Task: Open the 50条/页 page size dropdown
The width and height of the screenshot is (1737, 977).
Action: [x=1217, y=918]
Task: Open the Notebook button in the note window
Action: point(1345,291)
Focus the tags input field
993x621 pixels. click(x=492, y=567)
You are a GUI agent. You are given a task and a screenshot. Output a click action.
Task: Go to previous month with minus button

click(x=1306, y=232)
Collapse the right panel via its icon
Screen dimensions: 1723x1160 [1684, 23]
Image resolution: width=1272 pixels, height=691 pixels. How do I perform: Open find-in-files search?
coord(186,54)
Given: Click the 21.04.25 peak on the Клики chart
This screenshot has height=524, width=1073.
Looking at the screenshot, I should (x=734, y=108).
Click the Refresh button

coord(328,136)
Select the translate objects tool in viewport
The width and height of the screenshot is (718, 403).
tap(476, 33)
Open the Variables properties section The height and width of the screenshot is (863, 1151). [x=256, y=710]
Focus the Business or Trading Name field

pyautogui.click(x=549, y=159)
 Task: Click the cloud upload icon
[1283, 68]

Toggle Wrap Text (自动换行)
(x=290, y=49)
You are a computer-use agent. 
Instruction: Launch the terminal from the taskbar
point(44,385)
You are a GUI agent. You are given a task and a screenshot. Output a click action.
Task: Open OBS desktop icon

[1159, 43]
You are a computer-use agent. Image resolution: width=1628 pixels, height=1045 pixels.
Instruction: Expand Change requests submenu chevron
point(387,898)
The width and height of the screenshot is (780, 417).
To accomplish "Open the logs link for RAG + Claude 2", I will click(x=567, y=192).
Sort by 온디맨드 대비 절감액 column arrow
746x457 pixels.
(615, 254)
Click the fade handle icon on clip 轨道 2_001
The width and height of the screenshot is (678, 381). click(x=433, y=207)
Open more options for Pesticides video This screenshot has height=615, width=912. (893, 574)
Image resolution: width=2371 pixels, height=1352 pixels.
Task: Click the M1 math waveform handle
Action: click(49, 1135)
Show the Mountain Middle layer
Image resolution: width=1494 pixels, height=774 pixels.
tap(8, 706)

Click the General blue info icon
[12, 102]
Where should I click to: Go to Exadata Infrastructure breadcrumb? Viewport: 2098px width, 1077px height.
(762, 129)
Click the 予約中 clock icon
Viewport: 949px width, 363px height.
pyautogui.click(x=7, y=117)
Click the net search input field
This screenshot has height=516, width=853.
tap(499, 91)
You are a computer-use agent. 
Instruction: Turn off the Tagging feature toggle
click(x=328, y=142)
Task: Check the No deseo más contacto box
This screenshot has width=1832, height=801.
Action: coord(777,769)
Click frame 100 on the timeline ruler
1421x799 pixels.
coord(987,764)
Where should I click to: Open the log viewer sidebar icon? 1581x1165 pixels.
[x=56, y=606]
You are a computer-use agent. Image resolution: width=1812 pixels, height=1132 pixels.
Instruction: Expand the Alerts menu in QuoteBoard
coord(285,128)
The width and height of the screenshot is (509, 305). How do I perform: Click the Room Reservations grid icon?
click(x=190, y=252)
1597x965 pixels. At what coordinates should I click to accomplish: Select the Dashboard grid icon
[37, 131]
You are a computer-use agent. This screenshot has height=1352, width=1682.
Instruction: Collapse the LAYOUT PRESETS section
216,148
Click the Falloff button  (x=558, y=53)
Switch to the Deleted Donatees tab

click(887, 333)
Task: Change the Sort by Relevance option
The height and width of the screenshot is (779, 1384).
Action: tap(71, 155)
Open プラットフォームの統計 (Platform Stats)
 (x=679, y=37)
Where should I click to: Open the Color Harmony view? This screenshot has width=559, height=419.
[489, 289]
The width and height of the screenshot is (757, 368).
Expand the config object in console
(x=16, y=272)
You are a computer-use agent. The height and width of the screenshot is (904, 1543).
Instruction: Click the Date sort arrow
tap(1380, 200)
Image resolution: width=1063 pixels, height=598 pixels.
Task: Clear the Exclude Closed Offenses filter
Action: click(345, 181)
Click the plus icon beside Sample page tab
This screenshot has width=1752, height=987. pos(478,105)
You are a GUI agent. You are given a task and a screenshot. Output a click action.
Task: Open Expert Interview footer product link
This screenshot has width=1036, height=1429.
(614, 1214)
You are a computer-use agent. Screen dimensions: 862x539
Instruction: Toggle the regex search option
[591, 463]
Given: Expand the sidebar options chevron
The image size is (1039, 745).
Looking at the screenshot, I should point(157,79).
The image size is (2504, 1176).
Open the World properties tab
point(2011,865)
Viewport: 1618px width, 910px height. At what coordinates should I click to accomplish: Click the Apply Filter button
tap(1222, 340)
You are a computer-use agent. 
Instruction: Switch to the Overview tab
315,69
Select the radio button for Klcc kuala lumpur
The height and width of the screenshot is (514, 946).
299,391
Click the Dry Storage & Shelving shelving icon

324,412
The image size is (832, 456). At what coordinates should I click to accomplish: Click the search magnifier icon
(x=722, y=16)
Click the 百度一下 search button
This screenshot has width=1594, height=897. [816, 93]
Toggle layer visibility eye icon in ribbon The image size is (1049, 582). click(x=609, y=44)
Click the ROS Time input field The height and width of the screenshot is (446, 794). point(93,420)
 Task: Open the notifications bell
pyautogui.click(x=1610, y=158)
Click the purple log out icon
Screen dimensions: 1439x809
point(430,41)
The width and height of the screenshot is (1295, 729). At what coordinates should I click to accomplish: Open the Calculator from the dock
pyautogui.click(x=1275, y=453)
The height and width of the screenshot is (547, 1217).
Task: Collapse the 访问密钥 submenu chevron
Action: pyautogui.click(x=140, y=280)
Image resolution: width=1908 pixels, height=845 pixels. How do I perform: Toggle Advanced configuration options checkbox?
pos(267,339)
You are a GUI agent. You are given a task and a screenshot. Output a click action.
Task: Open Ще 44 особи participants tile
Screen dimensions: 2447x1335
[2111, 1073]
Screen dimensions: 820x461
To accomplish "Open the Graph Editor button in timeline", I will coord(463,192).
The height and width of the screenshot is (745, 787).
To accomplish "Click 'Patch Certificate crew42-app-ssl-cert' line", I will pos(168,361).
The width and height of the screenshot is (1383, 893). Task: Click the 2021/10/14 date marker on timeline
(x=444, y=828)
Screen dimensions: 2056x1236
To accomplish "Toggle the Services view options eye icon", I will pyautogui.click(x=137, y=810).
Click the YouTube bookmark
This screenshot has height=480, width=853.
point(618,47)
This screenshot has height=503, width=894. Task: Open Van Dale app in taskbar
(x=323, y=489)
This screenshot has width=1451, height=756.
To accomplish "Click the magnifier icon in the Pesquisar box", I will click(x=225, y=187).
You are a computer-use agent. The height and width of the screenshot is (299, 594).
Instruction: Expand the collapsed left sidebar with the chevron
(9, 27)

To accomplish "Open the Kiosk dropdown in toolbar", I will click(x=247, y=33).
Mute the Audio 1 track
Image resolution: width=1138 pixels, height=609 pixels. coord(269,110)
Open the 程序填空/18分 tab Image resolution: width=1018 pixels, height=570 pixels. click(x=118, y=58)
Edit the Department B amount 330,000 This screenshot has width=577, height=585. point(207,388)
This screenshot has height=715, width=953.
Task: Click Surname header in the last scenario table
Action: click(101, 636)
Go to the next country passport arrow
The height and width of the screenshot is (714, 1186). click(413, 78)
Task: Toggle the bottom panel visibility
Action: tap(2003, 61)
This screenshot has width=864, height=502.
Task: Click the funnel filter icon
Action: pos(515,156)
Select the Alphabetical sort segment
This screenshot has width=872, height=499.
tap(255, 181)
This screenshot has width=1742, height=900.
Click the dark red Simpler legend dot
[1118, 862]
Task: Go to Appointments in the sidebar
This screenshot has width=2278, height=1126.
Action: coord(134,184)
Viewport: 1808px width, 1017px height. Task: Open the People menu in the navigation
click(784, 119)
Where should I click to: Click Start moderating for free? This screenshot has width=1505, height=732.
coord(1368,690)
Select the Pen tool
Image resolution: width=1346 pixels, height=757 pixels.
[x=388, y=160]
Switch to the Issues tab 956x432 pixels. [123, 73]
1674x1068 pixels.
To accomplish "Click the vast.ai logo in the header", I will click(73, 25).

------------------------------

_Your task:_ In the entries above, find each line that includes the string "link" and copy it.

_Your solution:_
To accomplish "Open the logs link for RAG + Claude 2", I will click(x=567, y=192).
Task: Open Expert Interview footer product link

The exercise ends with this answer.